Netherlands: official report against extending euthanasia
In The Netherlands, a report studying individuals who « are tired of living » has just been submitted to the government, concluding that euthanasia should not be extended to this type of situation.
The debate in The Netherlands is currently focused of cases of individuals who are “tired of living” and on the possibility to accord their request to put an end to their life, and to provide the means. The terms « voltooid leven » (life has ended) or « Klaar met leven » (finished with life), are the new key words used to expand the law on euthanasia whose ultimate objective is to make a pill available in an anonymous manner to whoever wishes to put an end to his life.
The doctors have presently allowed euthanasia to be practiced in cases which fulfill the 2002 law criteria on euthanasia. In July 2014, the Health and Justice Ministers set up “a commission of wise counselors” directed by Dr. Paul Schnabel, to study public issues and legal possibilities to enlarge this practice by relinquishing to the requests of individuals who consider their lives to be finished and who want to die.
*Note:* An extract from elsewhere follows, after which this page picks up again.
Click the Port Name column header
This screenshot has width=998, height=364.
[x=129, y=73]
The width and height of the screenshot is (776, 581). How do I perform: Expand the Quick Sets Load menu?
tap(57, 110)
In its report, this commission judged that the term « life has ended” is a very personal conclusion from individuals who consider that their life no longer has perspectives and who have developed a constant desire to die. Numerous factors can lead to this situation: corporal, psychic, cognitive, psycho-social, and existential.
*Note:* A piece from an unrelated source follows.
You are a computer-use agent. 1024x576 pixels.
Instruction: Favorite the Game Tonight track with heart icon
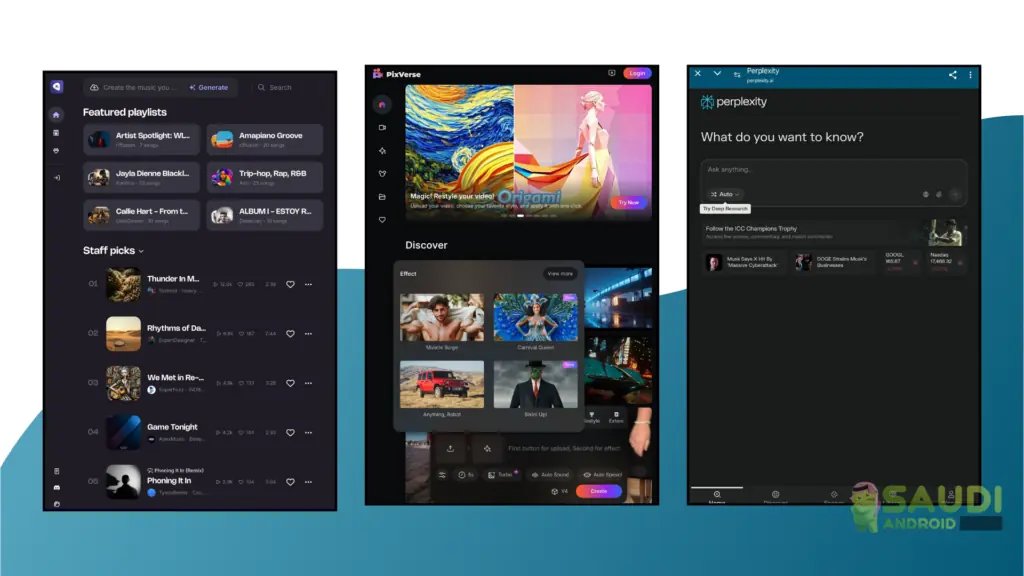click(291, 432)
Therefore, different cases can be described:
- those who fit the current law with intolerable suffering due to an essentially underlying medical condition;
- those on the borderlines where it is less clear whether the suffering has an essentially medical origin;
- those where there is no medical cause;
- those without suffering.
The report studies each of these situations. It seems that the number of individuals who esteem that their “life is finished” is rather feeble. This is even truer for cases with a medical origin.
This report also reveals that the viewpoint of legitimacy for assisted suicide for cases of “life being finished” depends on the autonomy approach: either individualist or relational. From the government and society’s point of view, it’s important to weigh the consequences for society if the law is potentially expanded.
This report underlines numerous possibilities to avoid having the impression that “life is finished”: preparation for accepting old-age, assistance for the elderly, improving their autonomy, fighting against loneliness, answering to spiritual needs, careful to give a sense to their existence, reevaluation of life’s value at an advanced age, etc.
The commission considers this to be a question of life and death, and that it is not reasonable to extend the current guidelines. Nevertheless, the fact that such a debate could be held demonstrates the serious consequences for the mentality on euthanasia.